Un ottimo modo per nutrire il cammello e l’ippopotamo è coinvolgerli e guidarli nel processo di design. I cosiddetti workshop di codesign sono uno degli strumenti più importanti per nutrirli. Il cliente, infatti, conosce il proprio business e al tavolo dei workshop porta questa conoscenza mentre l’agenzia fa il proprio lavoro di progettazione ma il processo è comune e alla fine in genere non ci saranno grandi modifiche. Magari un logo più grande…un video “emozionale” in home page…qualche slider per accontentare tutti i product manager. Poca roba rispetto al rischio di farsi smontare alla fine un lungo lavoro di progettazione a porte chiuse.
I workshop di codesign mi sono sempre piaciuti, sia quando ero account in agenzia e sia da quando sono passato dall’altra parte del tavolo. Proprio in questo ruolo, lavorando con ottime agenzie e consulenti(1) ho apprezzato come si arrivi a soluzioni inedite in un ambito in cui credi di aver visto già tutto. Questo avviene perché ognuno resta al proprio posto: gli UX designer progettano, gli art colorano senza uscire dai margini, i SEO forgiano testi e architettura e il cliente mette a terra quanto viene fuori.

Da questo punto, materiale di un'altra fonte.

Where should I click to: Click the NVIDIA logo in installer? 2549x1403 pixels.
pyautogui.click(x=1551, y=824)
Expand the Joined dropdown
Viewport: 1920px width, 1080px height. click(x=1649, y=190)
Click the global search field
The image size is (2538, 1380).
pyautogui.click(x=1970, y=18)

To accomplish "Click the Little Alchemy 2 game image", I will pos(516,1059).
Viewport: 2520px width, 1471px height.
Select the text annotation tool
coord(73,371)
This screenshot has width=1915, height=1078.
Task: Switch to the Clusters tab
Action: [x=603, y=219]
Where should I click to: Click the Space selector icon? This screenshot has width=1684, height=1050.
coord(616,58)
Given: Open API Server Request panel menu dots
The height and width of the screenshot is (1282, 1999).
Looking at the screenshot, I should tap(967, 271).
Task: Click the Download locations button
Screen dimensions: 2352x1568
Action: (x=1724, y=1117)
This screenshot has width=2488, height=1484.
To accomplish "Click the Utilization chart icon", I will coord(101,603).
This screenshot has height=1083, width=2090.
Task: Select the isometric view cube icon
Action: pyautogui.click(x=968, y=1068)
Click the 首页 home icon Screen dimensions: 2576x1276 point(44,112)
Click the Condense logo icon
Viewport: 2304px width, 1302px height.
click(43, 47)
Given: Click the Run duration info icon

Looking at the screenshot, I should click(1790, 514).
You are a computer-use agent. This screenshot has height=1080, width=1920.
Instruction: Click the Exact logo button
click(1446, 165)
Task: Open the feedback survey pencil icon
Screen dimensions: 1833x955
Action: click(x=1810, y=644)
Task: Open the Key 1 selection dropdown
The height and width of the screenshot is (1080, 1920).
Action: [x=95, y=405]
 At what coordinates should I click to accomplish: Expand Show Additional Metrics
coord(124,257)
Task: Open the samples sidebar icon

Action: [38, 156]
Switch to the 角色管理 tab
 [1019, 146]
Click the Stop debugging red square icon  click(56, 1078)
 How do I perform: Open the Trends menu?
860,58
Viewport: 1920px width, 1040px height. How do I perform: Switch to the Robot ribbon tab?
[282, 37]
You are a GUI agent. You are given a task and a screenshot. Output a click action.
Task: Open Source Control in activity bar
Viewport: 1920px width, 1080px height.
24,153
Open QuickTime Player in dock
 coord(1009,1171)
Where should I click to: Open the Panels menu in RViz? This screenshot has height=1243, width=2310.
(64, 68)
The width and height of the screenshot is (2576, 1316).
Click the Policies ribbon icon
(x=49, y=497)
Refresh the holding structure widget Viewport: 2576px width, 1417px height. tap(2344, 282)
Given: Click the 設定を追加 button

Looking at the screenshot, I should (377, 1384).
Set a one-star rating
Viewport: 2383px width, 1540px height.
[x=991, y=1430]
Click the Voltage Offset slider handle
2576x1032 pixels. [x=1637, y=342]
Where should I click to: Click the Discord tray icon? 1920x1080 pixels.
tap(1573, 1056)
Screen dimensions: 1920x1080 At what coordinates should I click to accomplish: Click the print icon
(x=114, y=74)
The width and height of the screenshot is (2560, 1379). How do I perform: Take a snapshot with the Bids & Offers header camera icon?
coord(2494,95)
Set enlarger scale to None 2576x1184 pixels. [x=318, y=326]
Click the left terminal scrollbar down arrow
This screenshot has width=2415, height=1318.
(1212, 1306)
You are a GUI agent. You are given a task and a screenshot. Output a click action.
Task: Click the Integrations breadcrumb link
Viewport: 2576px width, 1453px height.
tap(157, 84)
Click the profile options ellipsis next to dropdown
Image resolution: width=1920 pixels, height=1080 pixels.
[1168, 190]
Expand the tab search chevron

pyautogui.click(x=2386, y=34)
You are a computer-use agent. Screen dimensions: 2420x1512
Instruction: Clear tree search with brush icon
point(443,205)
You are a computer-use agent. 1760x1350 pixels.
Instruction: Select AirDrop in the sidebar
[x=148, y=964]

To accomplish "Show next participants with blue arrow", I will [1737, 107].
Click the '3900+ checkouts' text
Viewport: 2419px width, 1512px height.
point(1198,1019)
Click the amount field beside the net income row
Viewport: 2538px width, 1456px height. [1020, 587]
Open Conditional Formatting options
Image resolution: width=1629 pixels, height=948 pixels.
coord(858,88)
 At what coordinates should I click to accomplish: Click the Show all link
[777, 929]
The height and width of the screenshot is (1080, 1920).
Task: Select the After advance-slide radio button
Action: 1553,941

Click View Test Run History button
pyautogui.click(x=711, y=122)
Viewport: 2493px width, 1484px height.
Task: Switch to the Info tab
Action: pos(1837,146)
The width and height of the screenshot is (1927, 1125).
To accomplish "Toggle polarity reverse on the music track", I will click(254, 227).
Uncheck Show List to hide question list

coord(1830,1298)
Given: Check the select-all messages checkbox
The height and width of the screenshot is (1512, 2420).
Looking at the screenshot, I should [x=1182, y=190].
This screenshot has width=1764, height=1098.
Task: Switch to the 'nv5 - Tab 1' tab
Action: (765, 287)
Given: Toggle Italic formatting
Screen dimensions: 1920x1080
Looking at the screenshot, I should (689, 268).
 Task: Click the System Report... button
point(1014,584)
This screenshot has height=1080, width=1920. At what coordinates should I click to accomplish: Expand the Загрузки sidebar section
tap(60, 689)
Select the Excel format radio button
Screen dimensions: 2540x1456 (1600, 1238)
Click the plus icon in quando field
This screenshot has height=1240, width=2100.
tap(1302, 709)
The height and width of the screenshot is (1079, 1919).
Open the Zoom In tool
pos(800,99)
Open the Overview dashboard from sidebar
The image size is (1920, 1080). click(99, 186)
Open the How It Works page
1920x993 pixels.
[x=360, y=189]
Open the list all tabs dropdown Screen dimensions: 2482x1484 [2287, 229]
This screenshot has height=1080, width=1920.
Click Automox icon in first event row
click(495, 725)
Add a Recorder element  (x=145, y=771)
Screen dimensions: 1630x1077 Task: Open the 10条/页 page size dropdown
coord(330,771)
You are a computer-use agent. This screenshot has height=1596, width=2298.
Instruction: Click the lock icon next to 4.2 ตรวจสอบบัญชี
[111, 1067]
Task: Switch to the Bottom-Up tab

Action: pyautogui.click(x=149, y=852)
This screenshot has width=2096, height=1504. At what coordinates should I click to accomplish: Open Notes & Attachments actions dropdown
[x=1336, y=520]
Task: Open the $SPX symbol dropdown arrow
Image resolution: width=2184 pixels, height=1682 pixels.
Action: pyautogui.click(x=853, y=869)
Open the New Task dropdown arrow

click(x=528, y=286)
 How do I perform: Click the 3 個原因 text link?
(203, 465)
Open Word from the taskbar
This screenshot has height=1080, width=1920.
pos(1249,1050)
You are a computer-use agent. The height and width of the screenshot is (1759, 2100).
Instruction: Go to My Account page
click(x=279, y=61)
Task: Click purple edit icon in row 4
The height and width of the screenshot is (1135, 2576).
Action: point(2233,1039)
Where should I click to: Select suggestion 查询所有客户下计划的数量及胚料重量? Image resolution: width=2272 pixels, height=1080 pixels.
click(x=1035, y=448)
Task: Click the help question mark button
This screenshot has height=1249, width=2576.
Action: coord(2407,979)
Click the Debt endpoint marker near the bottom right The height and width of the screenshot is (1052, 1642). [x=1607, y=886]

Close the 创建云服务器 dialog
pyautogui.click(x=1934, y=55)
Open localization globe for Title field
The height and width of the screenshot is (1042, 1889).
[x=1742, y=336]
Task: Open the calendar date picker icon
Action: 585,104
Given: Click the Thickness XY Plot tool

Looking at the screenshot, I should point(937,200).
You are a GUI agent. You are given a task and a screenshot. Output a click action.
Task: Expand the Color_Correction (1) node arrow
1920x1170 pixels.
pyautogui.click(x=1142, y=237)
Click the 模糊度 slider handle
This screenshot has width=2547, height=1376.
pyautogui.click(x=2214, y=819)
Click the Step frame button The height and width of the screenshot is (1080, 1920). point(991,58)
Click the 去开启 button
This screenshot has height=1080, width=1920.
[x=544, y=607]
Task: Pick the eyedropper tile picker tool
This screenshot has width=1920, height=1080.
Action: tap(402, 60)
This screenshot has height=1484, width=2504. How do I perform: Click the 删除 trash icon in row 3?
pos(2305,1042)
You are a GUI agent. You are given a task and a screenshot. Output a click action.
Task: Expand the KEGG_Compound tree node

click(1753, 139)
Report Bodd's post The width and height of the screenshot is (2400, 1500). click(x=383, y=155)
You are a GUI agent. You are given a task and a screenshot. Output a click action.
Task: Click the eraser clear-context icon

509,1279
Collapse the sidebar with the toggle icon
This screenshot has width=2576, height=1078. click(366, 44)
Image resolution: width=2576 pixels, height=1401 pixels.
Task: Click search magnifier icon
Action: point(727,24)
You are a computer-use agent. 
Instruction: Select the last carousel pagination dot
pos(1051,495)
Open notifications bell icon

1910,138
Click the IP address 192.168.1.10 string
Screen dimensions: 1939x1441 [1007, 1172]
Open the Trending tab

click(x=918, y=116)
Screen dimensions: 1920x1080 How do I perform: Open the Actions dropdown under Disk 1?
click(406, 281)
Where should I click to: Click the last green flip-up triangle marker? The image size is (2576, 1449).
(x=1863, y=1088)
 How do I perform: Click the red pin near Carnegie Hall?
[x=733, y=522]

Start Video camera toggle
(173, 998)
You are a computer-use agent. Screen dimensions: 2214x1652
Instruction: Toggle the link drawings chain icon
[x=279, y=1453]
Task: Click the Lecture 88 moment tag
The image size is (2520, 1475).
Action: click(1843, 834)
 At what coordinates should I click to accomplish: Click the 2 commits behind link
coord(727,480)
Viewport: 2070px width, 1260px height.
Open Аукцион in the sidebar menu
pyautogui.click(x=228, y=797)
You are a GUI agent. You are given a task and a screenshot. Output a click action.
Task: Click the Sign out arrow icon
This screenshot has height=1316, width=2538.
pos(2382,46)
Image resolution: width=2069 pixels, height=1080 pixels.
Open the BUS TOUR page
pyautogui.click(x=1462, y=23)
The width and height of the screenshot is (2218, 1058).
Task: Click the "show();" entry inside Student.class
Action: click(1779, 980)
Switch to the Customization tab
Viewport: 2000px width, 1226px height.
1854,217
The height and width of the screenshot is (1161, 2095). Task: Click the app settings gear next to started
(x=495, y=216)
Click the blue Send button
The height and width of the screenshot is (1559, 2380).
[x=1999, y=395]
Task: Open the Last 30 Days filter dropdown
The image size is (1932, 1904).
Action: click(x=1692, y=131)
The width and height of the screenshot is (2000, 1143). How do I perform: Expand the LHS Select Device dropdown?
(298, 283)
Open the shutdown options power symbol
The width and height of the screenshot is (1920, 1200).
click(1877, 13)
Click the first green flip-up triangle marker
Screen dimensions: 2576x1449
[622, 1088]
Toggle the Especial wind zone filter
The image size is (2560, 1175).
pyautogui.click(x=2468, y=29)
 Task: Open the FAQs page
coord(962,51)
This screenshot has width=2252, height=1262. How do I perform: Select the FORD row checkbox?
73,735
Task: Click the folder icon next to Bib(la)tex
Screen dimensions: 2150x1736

È sempre bello vedere quando un cavallo resta tale e non si trasforma in un cammello per l’intervento di un comitato. Certo! Bisogna sperare che l’ippopotamo sia in un’altra sala riunioni.
Purtroppo non c’è sempre il lieto fine. In casi eccezionali, le dinamiche aziendali vengono stravolte e il marketing non riesce più a presidiare il lavoro. Anche le agenzie escono di scena perché il lavoro è ormai formalmente concluso.
Le ombre del cammello e dell’ippopotamo si avvicinano sempre di più. Il recinto della sala riunioni è aperto. I due animali entrano e devastano tutto. L’architettura dell’informazione va a fuoco come la biblioteca di Alessandria. Anni a chiedersi se la SEO sia morta e…sì, in questi frangenti è morta e sepolta! A testimonianza del passaggio dei due quadrupedi restano delle decisioni folli, che lasciano sgomenti chiunque veda il progetto finale.
Quando oggi vedo un sito grottesco in cui è stata finanche tolta la call-to-action principale dalla home page, provo la stessa tristezza di quando vedevo i 6x3 della donna in bikini che prendeva il sole sulla scarpa gigante di quel centro commerciale 20 anni fa. Sono entrambi progetti su cui c’è la firma del cammello e dell’ippopotamo. Non c’è la firma dell’ufficio marketing o delle agenzie che ci hanno lavorato. Non vedrete mai quei lavori in nessun portfolio.
Pecunia non olet ma i lavori fatti bene hanno un buon profumo.